Тейяр де Шарден писал: «Ноосфера стремится стать одной замкнутой системой, где каждый элемент в отдельности видит, чувствует, желает, страдает так же, как все другие, и одновременно с ними».
«Гармоничная общность сознаний эквивалентна своего рода сверхсознанию. Земля не только покрывается мириадами крупинок мысли, но окутывается единой мыслящей оболочкой, образующей… одну обширную крупинку мысли в космическом масштабе. Множество индивидуальных мышлений группируется и усиливается в акте одного единодушного мышления».

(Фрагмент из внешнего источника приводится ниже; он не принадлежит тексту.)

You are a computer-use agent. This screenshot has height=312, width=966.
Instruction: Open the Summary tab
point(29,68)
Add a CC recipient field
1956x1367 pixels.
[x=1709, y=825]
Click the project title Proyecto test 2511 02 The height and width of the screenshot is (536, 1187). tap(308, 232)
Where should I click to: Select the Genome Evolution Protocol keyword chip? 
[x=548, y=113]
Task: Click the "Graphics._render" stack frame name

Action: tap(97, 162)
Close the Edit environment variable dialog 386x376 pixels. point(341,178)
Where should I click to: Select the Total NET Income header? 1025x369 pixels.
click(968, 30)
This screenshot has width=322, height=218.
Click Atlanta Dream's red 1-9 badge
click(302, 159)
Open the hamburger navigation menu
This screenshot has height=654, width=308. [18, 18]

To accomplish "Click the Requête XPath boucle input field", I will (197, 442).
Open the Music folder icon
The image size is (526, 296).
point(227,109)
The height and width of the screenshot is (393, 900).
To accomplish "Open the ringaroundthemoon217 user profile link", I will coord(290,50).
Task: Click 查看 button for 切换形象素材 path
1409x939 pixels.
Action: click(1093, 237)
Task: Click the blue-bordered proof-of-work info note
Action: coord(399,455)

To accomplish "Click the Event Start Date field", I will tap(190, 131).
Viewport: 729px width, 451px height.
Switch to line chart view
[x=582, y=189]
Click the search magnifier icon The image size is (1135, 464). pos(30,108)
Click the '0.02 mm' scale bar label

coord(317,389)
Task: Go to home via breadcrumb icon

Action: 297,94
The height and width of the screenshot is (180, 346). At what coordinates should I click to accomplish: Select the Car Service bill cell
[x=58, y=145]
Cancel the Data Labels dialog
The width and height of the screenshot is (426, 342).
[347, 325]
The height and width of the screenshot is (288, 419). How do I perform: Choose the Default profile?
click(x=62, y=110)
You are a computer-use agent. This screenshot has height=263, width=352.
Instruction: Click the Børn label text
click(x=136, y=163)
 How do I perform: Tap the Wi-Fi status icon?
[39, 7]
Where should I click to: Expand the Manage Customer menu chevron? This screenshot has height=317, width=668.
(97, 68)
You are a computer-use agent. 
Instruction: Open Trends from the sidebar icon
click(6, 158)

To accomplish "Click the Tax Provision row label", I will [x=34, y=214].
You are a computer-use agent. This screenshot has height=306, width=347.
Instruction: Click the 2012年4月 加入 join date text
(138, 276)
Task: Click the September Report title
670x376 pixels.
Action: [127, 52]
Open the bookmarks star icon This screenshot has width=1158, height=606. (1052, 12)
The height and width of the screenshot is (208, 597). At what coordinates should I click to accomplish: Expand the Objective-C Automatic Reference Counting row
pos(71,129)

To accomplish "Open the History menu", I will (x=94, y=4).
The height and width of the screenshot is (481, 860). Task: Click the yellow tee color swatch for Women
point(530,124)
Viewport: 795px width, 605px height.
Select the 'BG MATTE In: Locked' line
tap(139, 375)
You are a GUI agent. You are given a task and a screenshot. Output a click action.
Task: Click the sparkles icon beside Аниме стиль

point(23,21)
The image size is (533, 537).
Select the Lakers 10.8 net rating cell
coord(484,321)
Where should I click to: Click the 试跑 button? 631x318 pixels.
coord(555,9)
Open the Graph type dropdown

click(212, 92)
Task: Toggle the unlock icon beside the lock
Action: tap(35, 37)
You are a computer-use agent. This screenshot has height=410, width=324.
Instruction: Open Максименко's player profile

Для него сфера разума — нечто вроде всепланетной пленки мыслящей материи, которую образует человечество. А Вернадский имел в виду глобальную деятельность людей, перестройку биосферы Земли. При этом взаимодействуют умственный и физический труд:
«С биогеохимической точки зрения важны, конечно, не научная мысль, не научный аппарат, не орудия науки, но тот реальный результат, который сказывается в геохимических явлениях, вызванных мыслью и работой человека, в новом состоянии биосферы, которое им создается… в ноосфере».
А. Е. Ферсман тоже писал о геологической роли человека. И если Тейяр де Шарден главное внимание уделял разуму, а Вернадский — соединению в ноосфере мысли и действия, то Ферсман в своей четырехтомной «Геохимии» дал объективную характеристику техногенеза, технической деятельности. Его интересовало само явление, а не его причины:
«Хозяйственная и промышленная деятельность человека по своему масштабу и значению сделалась сравнимою с процессами самой природы… Человек геохимически переделывает мир».
Этот перестроенный человеком мир — уже не биосфера. Но стал или становится ли он ноосферой? Вот в чём вопрос.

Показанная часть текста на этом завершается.